Selected text: Begin

He said the best players in the world in tennis only win 55% of their points.
Yeah.
Yeah.
Meaning that they barely win.
It's just, it's just a game of, of, and so those margins are like, you have to know sometimes
like, uh, one of this really simple examples, you probably know this one from your sport
too, is, Hey, this person, uh, 53% of the, uh 53 percent of the the um uh i don't
know what you call them rallies they go beyond six shots they lose so if you have more endurance
than that person just go beyond six and all of a sudden the odds are in your favor yeah exactly
and that comes down a lot to me because like my fitness is my strength so yeah i try and i try
like make the rallies
longer and if i get stuck into a lot of short rallies then it generally doesn't go in my favor
so um that's where you know that's where a lot of that sort of stats comes in and i think it's
in every sport isn't it like you know everyone's got their strengths and weaknesses and it's about
how you how you sort of expose those um to try win the match. But it's pretty interesting.
Like I never used to be that sort of player in terms of analyzing it that much.
And when I learned how to do it, it's like there's some serious benefits to it.
Serious benefits to it, man.
I think it's where all the best players are now.
I think you have to.
Well, you're searching for those small percentages, aren't you,
when you're at the top.
You're sort of trying to find 1% here, 1% there. and that's one of the easiest ways to do it i think because you just
sort of you just it's already there it's not like something that you need to learn how to do you
just sort of need the information basically so i've heard people say that these racket sports
tennis squash uh racquetball are the hardest mental sports in the world,
and that people don't realize it. And these are the two reasons I heard.
One, and you know, of course, there's, I know some people are like, fuck that. How about boxing?

Selected text: End

In the conversation about tennis, print everything from "I think it's where" down to "at the top.". The records below the conversation come from a separate source.

Provided records: Begin

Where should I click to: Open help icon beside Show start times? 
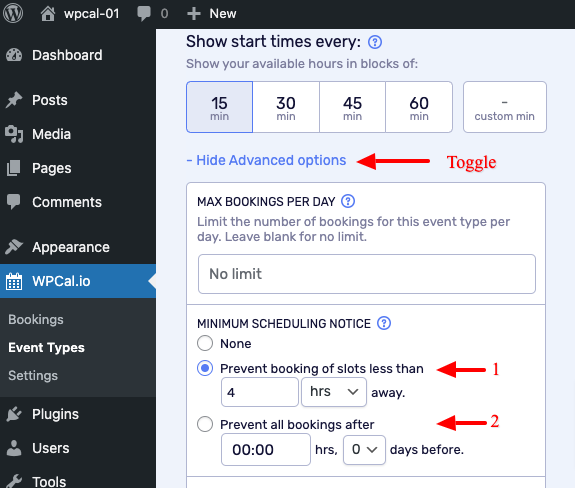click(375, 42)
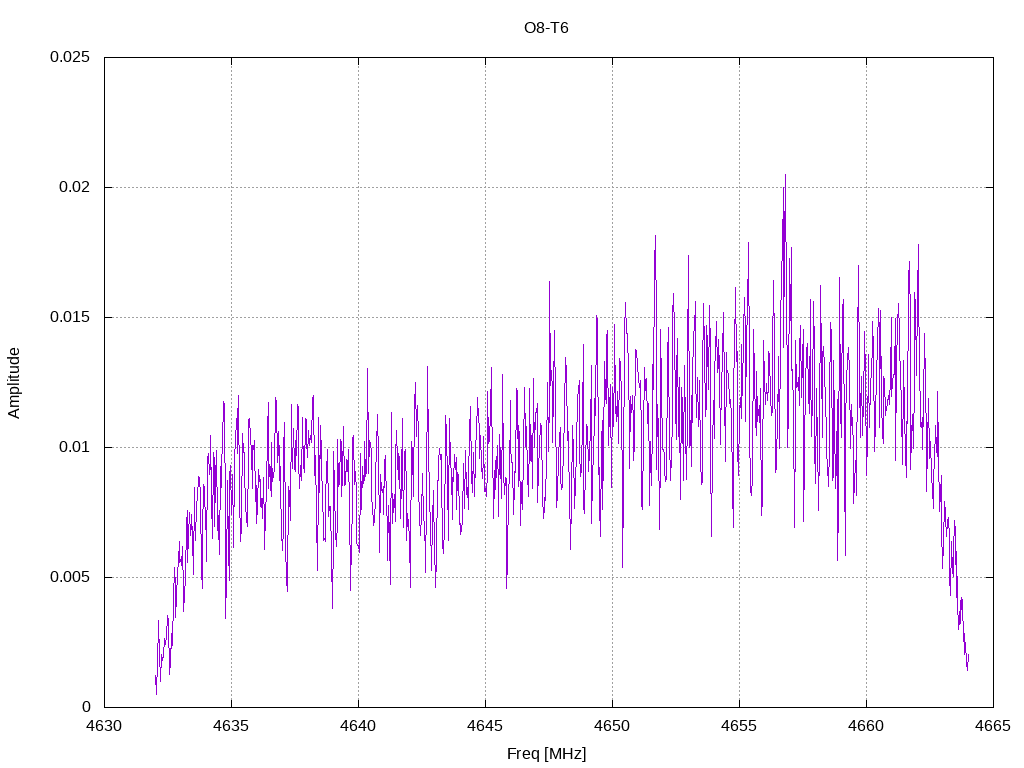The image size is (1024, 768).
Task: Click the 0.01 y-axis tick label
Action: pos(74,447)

Provided records: End

## Answer
I think it's where all the best players are now.
I think you have to.
Well, you're searching for those small percentages, aren't you,
when you're at the top.